'My Son Hunter' star: Humanizing a tortured soul without whitewashing Bidens in laptop docudrama

"Anybody who is consumed by drug addiction and cannot stop filming themselves isn't in a very good place," says British actor Laurence Fox.
Laurence Fox in "My Son Hunter"

"My Son Hunter," the new film based on revelations from Hunter Biden's infamous laptop, leans into his alleged appetite for drugs, prostitutes and sketchy business deals — but that's not all we see on screen, says the actor bringing him to life.

British star Laurence Fox says dehumanizing the first son in a feature film would be boring and the opposite of art. His Hunter Biden is no saint, but Fox ensured the younger Biden's pain came through the drug haze.

"You can't judge him," says Fox, best known for his role on TV's "Lewis." "You have to play him as a human being. Anybody who is consumed by drug addiction and cannot stop filming themselves isn't in a very good place."

Fox's research for the role cinched his approach.

"I decided rather than read his ["Beautiful Things" memoir] I'd listen to it instead," the actor recalled. "It's brilliant. He should have played himself. You almost buy it after a while. You are the victim here."

"My Son Hunter" does reveal its partisan spots in places, from an early scene mocking media outlets for calling Black Lives Matter riots "mostly peaceful" to riffs on Biden's alleged hair-sniffing episodes.

Conservative viewers, however, will still see another side to Hunter Biden, a troubled soul seeking his father's admiration.

"We've got an entertainment industry trying to score political points … that's not the purpose of art or entertainment," Fox says.

Fox, who studied at the prestigious Royal Academy of Dramatic Art, agreed with "My Son Hunter" director Robert Davi about humanizing the title character.

"We want to make a film that an average Democrat would watch and go, 'Oh, wow,' rather than appealing to MAGA extremists," he says.

He adds: "'We're gonna sock it to the Dems, the libs.' It's not the way you're gonna get people to watch it." 

Distributed by the conservative Breitbart News news platform, the film tackles a subject both mainstream media outlets and Big Tech tried to avoid or cancel outright. The New York Post broke the Hunter Biden laptop story in the final weeks of the 2020 presidential campaign, but many reputable news outlets derided the report as "fake news" or Russian disinformation without conducting their own investigations.

Big Tech platforms either censored the story (Twitter) or made sure fewer people were able to see it (Facebook).

Long after the election, both The Washington Post and The New York Times independently confirmed the authenticity of the laptop.

Those events sparked creative rabble rousers Phelim McAleer and Ann McElhinney of "Gosnell" fame to make "My Son Hunter," leaning on a crowdfunding campaign to raise the budgetary resources.
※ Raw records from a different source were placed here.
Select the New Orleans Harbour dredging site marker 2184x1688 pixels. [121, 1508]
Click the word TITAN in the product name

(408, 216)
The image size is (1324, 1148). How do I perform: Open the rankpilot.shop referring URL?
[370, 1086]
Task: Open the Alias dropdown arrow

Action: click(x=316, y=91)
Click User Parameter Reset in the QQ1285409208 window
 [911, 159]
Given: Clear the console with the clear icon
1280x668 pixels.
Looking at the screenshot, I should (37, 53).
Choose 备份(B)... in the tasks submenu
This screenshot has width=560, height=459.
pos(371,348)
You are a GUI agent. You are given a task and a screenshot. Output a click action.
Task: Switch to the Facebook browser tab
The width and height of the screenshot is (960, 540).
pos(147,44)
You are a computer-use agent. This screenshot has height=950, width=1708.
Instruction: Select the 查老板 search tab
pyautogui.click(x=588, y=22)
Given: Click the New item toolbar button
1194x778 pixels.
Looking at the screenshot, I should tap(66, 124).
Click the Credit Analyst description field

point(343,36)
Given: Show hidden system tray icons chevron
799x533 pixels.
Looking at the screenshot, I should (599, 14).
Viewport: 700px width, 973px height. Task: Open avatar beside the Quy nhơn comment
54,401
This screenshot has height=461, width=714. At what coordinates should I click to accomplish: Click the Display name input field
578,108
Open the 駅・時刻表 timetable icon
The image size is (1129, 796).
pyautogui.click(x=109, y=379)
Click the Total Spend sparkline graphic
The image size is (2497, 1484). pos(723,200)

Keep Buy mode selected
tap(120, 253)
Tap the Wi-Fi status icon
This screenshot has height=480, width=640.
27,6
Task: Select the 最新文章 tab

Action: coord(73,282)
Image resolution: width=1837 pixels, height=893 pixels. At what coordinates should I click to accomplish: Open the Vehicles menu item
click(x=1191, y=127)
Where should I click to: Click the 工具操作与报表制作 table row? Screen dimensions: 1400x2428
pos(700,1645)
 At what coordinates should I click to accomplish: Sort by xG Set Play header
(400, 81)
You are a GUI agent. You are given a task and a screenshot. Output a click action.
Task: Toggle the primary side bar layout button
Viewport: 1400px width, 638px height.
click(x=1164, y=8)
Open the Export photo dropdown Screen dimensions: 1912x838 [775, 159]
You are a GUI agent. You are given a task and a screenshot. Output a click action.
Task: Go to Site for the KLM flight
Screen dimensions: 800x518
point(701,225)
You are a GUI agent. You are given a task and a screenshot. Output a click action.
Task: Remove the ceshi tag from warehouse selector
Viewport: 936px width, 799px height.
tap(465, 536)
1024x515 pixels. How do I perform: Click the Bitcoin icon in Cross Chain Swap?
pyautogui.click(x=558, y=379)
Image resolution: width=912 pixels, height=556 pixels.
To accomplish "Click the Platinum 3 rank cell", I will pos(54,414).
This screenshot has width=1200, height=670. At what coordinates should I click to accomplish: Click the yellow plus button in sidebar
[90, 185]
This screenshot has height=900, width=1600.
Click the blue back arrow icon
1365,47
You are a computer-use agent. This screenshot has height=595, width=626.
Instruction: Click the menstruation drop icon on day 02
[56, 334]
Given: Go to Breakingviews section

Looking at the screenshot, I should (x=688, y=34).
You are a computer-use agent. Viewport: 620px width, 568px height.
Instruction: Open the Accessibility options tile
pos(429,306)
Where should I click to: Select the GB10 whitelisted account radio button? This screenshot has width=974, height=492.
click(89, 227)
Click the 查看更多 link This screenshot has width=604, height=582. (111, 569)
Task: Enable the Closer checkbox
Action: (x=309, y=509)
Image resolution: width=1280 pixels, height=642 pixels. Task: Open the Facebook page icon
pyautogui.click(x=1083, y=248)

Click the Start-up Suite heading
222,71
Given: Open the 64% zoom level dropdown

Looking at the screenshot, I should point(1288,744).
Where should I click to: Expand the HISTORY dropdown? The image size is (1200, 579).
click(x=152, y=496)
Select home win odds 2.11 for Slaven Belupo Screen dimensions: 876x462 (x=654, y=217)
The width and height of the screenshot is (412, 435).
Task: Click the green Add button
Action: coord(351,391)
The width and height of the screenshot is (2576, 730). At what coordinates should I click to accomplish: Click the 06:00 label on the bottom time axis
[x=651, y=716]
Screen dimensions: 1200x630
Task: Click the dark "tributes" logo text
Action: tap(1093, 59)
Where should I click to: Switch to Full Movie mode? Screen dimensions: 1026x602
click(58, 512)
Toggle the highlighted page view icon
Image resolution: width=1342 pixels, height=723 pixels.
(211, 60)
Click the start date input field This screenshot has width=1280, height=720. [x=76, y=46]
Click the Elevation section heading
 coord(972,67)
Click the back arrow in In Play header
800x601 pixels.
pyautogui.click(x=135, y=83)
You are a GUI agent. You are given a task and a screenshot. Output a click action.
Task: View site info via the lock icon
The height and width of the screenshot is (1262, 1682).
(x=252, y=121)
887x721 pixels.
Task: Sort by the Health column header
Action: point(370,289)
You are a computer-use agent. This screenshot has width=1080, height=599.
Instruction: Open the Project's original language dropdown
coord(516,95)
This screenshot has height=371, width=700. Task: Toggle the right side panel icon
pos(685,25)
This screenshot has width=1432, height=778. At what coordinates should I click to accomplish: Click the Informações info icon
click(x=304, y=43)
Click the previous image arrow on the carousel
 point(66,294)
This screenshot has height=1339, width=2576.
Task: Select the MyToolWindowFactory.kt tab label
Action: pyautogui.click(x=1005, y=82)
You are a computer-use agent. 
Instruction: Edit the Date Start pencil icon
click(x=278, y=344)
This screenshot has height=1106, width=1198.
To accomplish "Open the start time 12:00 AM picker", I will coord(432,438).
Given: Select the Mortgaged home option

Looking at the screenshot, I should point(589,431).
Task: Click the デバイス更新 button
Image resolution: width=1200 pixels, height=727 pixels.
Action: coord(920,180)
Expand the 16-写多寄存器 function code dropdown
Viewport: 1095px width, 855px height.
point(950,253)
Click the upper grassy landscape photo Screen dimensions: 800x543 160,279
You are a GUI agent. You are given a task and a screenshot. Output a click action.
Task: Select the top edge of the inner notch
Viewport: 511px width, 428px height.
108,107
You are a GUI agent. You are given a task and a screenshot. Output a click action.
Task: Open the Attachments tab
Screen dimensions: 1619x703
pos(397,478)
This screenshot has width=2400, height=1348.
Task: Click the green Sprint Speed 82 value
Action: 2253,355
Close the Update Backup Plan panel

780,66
Fox has his mind made up about the larger implications of what some have dubbed the "laptop from Hell." The actor, who railed against President Joe Biden's widely criticized "soul of the nation" Sept. 1 speech while talking to Just the News, sees the Biden family as corrupt to the core.

It's a matter up for impassioned debate. Fox's side sees mentions of "the big guy" getting a cut of Hunter Biden's deals as their smoking-gun tie to the White House, an interpretation supported by Biden ex-business partner Tony Bobulinski. Others suggest the laptop reveals a troubled soul crying out for help, not a familial influence-peddling operation.

"They're a gangster family of the highest order … selling out one's country to the Chinese," Fox says, citing their perceived corruption as a key motive for lending his talents to "My Son Hunter." It's a story that needs to be told, he adds, saying it's worthy of a director like Oliver Stone, no stranger to politics or controversy.

Fox isn't shy about his political and cultural beliefs, either. He's questioned elements of the woke mindset, including forced diversity, doubted the public health establishment's COVID-19 response, and suggested being attacked as a "white, privileged male" is racist talk.

And he's paid a staggering price for his blunt manner.

"I've been totally finished by the show business community … I'm not welcome at all," says Fox, whose once-bursting IMDB.com credit listing includes just "My Son Hunter" over the past three years.